— Start PASSAGE GIVEN —

Once the workflow completes successfully, all documents will be imported into the Vertex AI Agent Builder Data Store named Document Processing & Understanding`.

  1. Get the Agent Build App URI:
    terraform output agent_app_uri
  2. Access the Agent Build App console:
    • Open your web browser and navigate to the URI obtained in the previous step.
  3. Search and Explore:
    • On the console page, you'll find an input bar. Enter your questions or queries related to the documents you've uploaded.
    • The app will provide summarized answers based on the content of your documents, along with references to the specific source documents.

Search and Explore from EKS Web-UI

Skip this if you have not deployed the Web-UI component.

  1. Get the EKS Web-UI URI:
    terraform output web_ui_uri
  2. Access the EKS Web-UI:
    • Open your web browser and navigate to the URI obtained in the previous step.
    • First time y will need to authenticate with your Google Cloud credentials
  3. Search and Explore:
    • In the Search Documents page, enter your questions or queries related to the documents you've uploaded and press enter to get summarized answers, along with references to the specific source documents.
    • In the Browse Documents page, explore and view the documents stored in the Data Store.

For more information on the Web-UI component, please refer to its README.

— End PASSAGE GIVEN —

> WHAT YOU WILL DO:
- a) Summarize the passage on searching imported documents in two sentences.
- b) Reproduce the passage on searching imported documents between "Once the workflow" and "documents you've uploaded.", inclusive.

— Start MATERIAL SUPPLIED —

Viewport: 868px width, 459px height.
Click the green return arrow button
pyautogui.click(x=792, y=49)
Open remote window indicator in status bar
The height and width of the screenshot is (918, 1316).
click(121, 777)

— End MATERIAL SUPPLIED —

> RESULTS:
- a) After the workflow completes successfully, all documents are imported into a Vertex AI Agent Builder Data Store, and they can be searched from the Agent Builder app console by opening the URI that a Terraform output provides and entering questions in its input bar. If the Web-UI component is deployed, its URI also comes from a Terraform output: its Search Documents page returns summarized answers with references to the source documents, and its Browse Documents page lets users view the documents stored in the Data Store.

- b)
Once the workflow completes successfully, all documents will be imported into the Vertex AI Agent Builder Data Store named Document Processing & Understanding`.

  1. Get the Agent Build App URI:
    terraform output agent_app_uri
  2. Access the Agent Build App console:
    • Open your web browser and navigate to the URI obtained in the previous step.
  3. Search and Explore:
    • On the console page, you'll find an input bar. Enter your questions or queries related to the documents you've uploaded.